ドージコイントレーダーは、$DOGEが7セント付近で苦戦する中、レバレッジ取引にさらなる資金を投入しており、弱含む価格と先物市場での高まるリスク選好との間に広がる乖離を生み出している。
CoinGlassによると、未決済の先物契約の価値であるオープンインタレストは、6月下旬の約9億3000万ドルから約12億1000万ドルへと上昇した。$DOGEは過去24時間でほぼ3%下落し、過去1年間で約70%の下落となっている。
投機の規模は、ドルではなくコイン単位で測る方がより分かりやすい。
オープンインタレストは現在171億8000万$DOGEであり、トークンが25セント付近で取引されていた2025年10月の177億8000万とほぼ同水準である。投機的ポジションはコイン単位ではほぼ完全に再構築されているが、その1コインの価値は当時の3分の1以下になっている。

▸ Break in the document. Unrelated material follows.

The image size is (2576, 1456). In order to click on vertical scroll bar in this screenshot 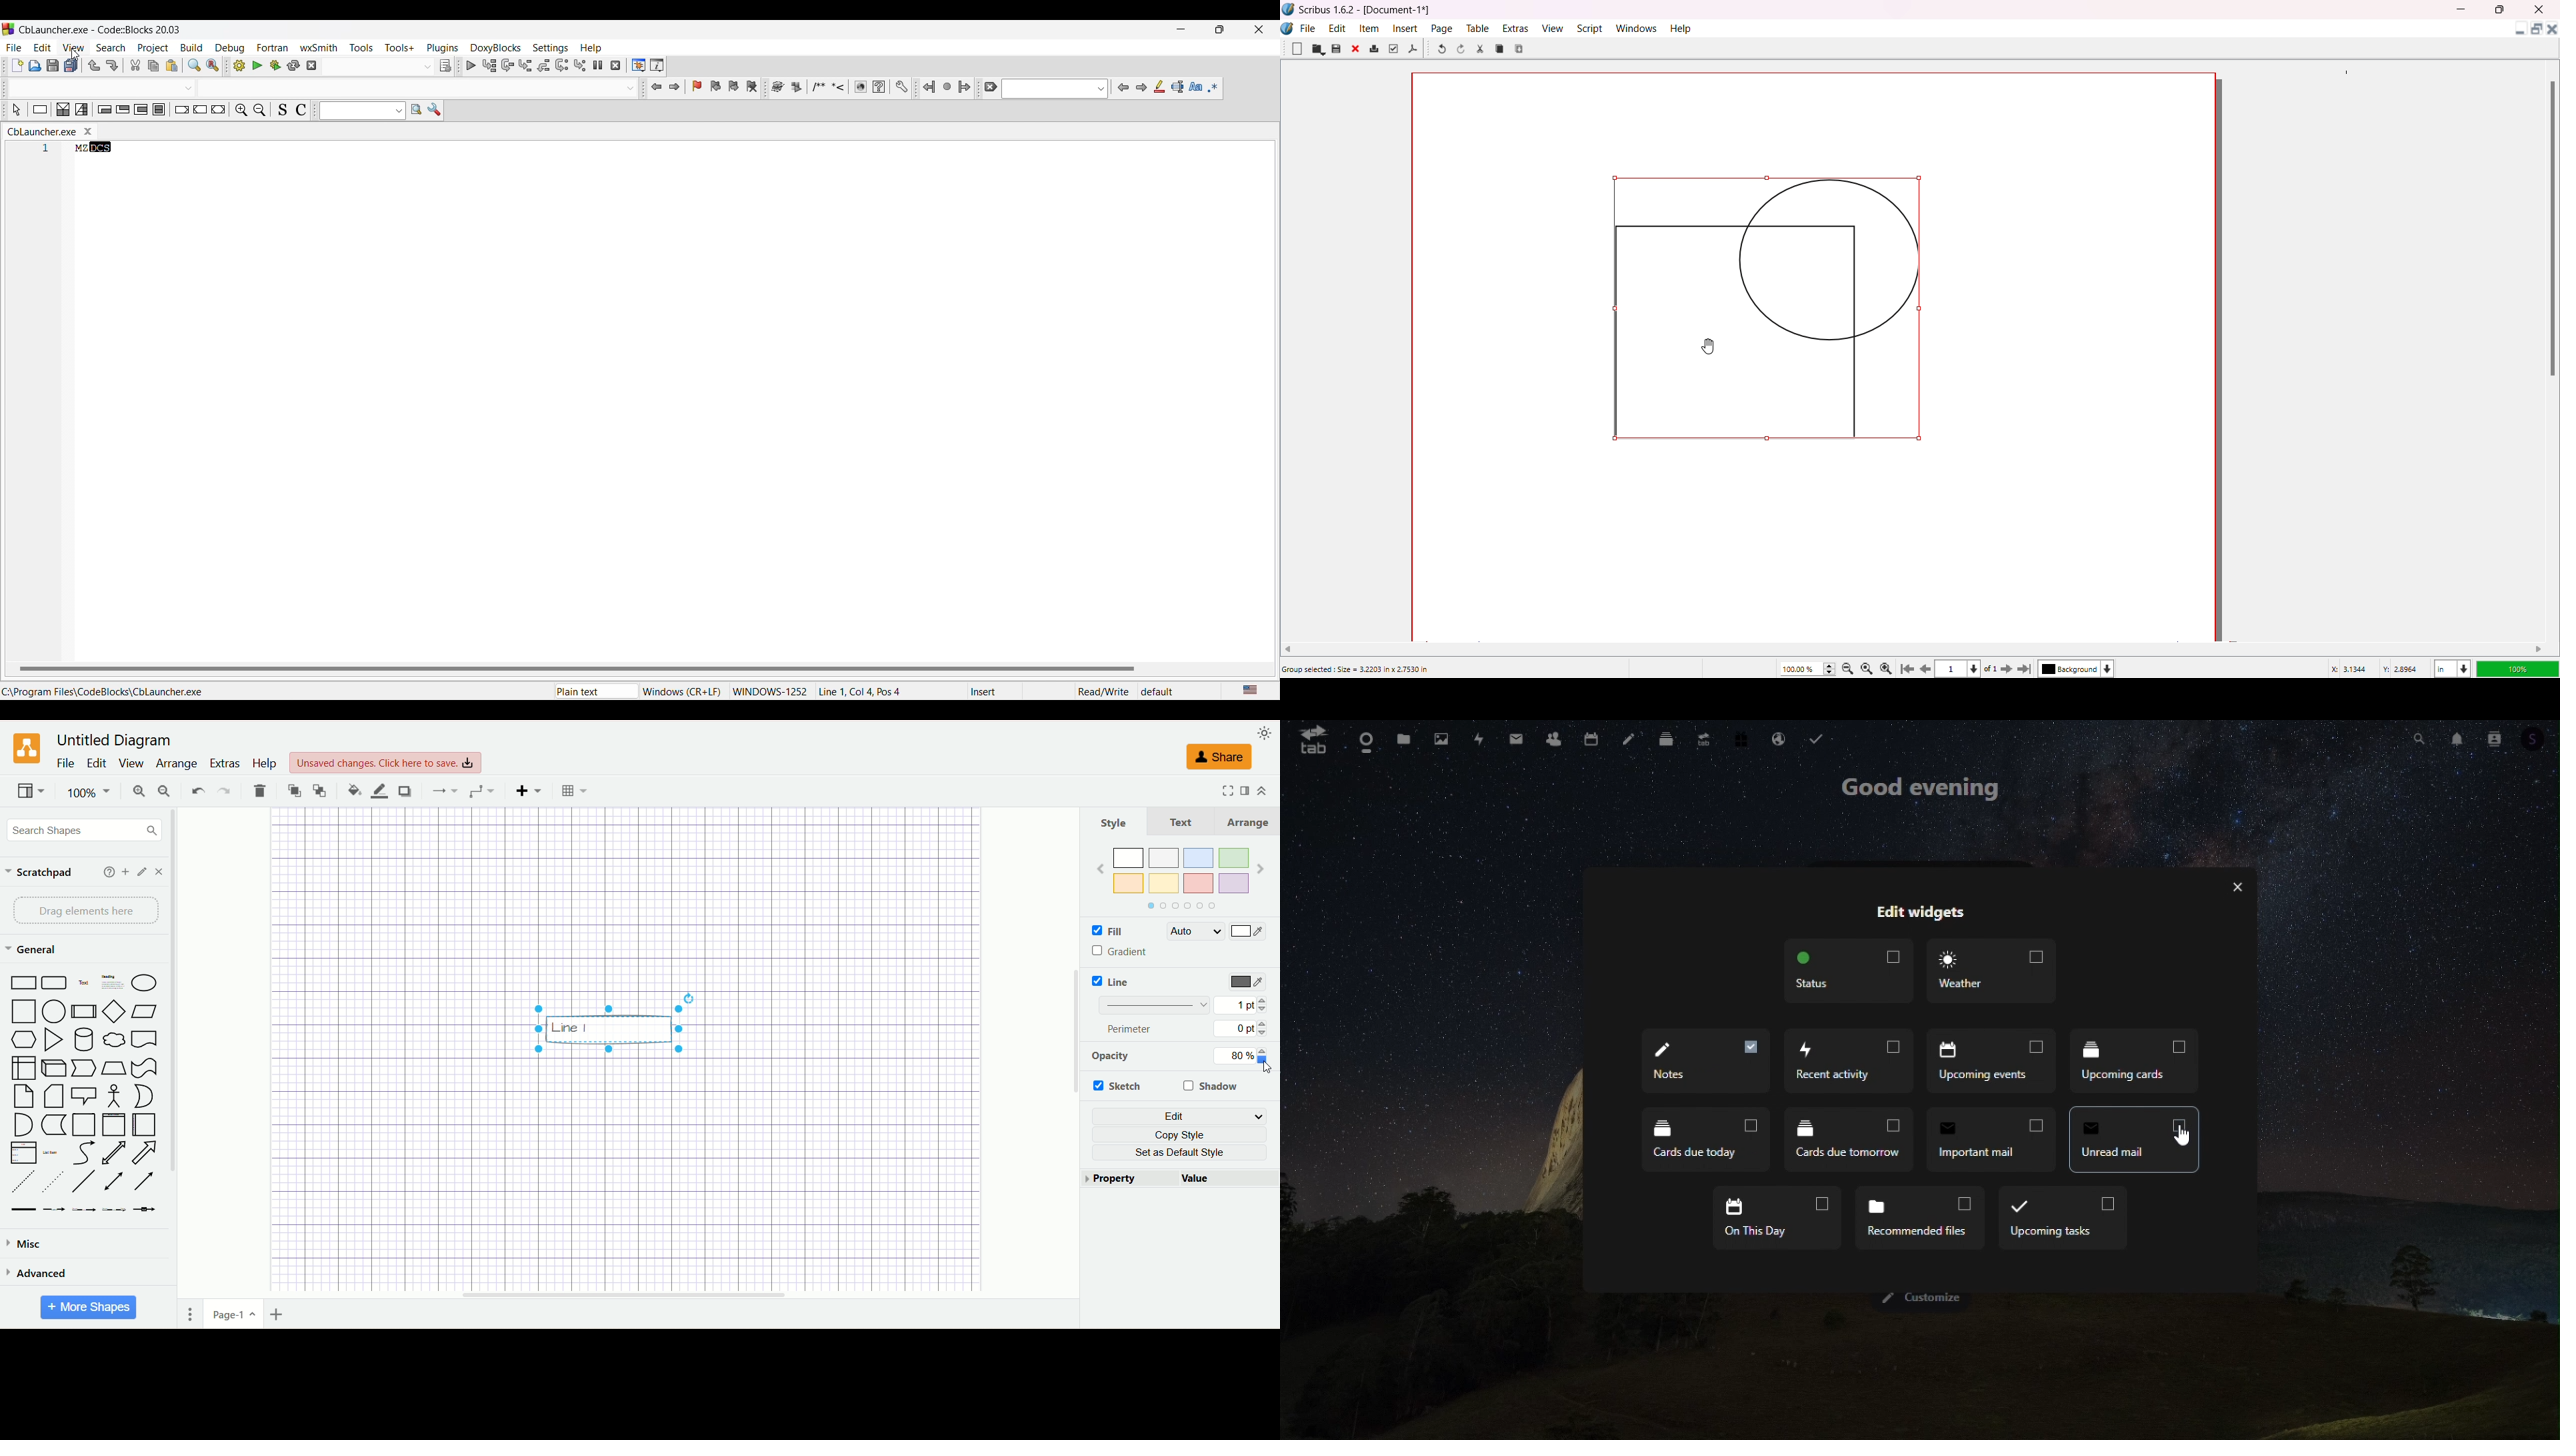, I will do `click(179, 1053)`.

先物取引は、トレーダーが自己資金以上の大きなポジションを取るために借り入れることを可能にする。オープンインタレストの上昇は新たなレバレッジが市場に流入していることを意味するが、それだけではトレーダーがどちらの方向に賭けているかを示すものではない。

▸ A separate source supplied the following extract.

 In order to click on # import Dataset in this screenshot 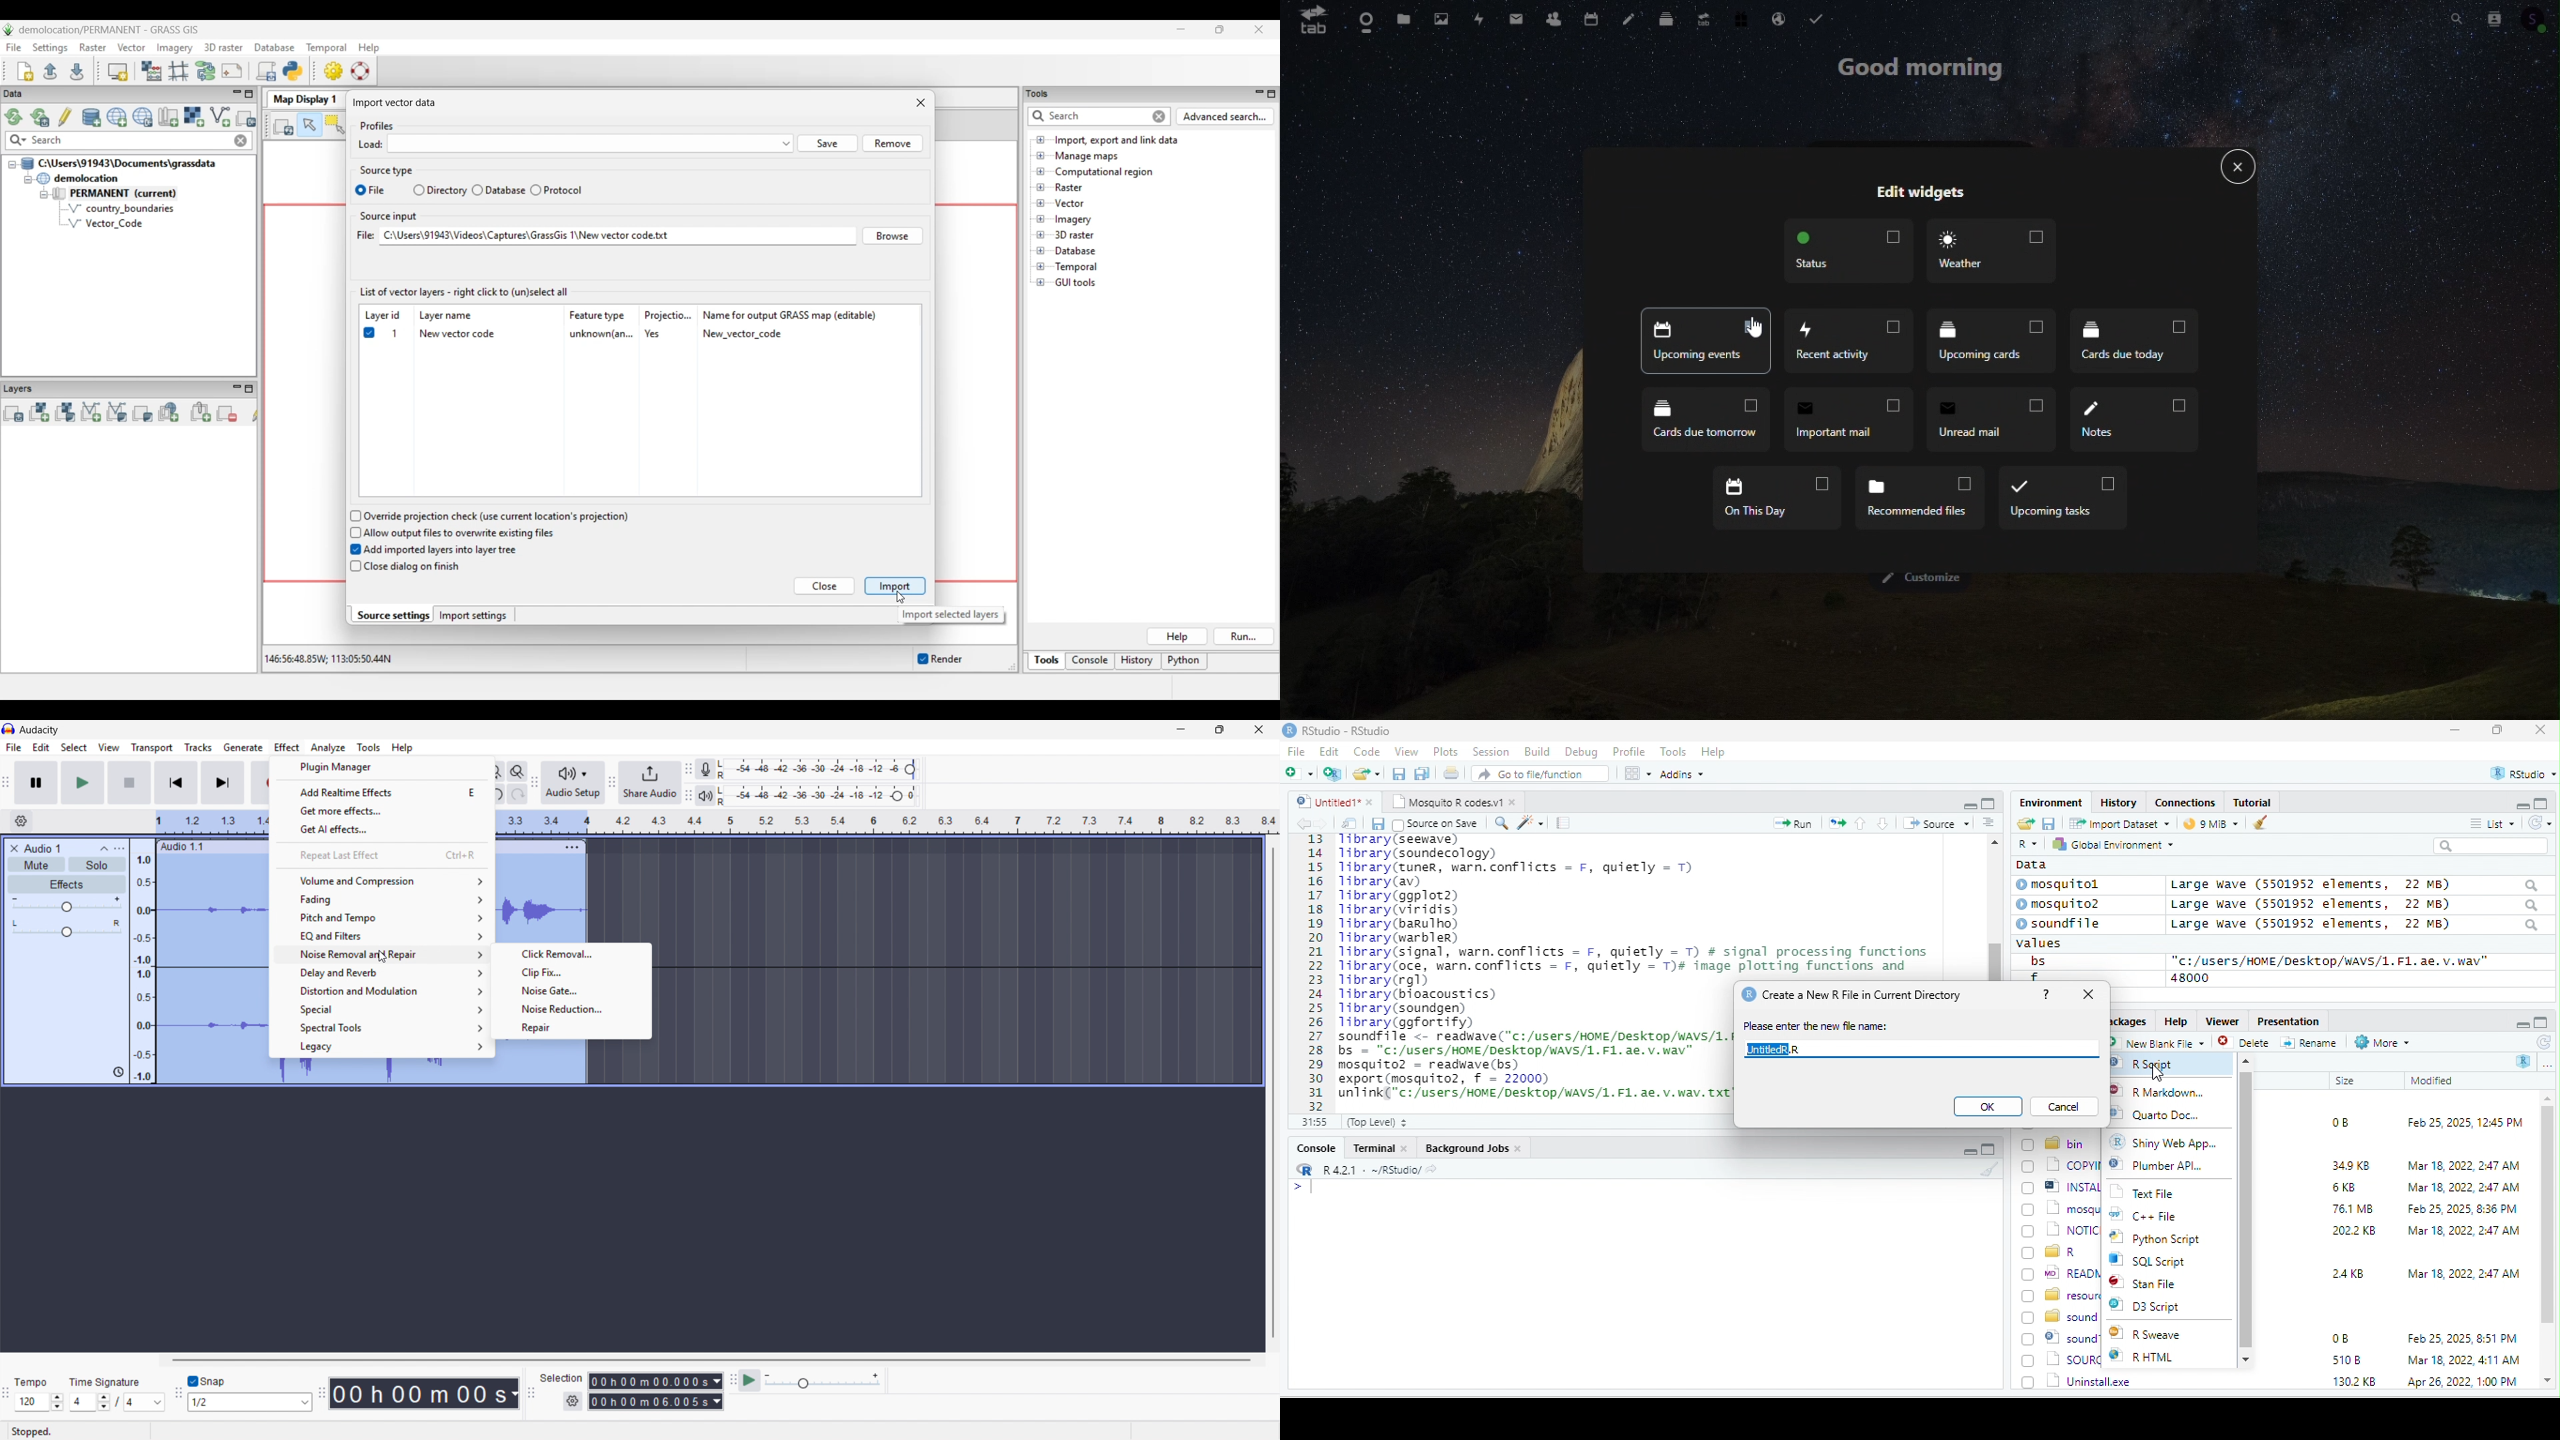, I will do `click(2117, 822)`.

しかし、口座比率は明確な方向性を示している。暗号資産取引所Binanceでは、ショート(下落への賭け)ポジションを保有する口座1つに対し、$DOGEのロング(上昇への賭け)ポジションを保有する口座が3つ以上であり、OKXではその比率が5対1を超えていた。
すべての先物契約には買い手と売り手がいるため、これが3倍の資金が価格上昇に賭けていることを意味するわけではない。しかし、価格が下落し続ける中で、より多くのトレーダーが強気側を選択していることを示唆している。
もっとも、$DOGEがさらに下落した場合、これらのポジションはプレッシャーポイントとなる。担保不足になったレバレッジポジションは取引所によって自動的にクローズされ、ポジションが市場で売却されることを意味する。多くの清算が同時に発生すれば、すでに下落している市場にさらなる売り圧力が加わる可能性がある。過去の暗號資産サイクルでは、下降トレンド中の過剰なロングポジションが、2022年のレバレッジ解消時に複数のアルトコインで見られたように、自動清算の連鎖によって売り崩れを拡大させることが示されている。
時価総額最大のミームトークンであり、2013年にビットコインのパロディとして誕生した$DOGEは、長くファンダメンタルズではなくソーシャルメディアのセンチメントに部分的に牽引された投機的取引を惹きつけてきた。その特性により、ビットコインやイーサリアムなどの資産におけるポジションを支える収益、ネットワーク使用量、機関投資家による導入指標を欠いているため、レバレッジ先物市場は急激なセンチメント変化に特に敏感である。
$DOGEは木曜日のアジア時間午前中に7セントで取引され、3%下落した。市場全体が小幅上昇する中、主要銘柄で唯一の下落銘柄となった。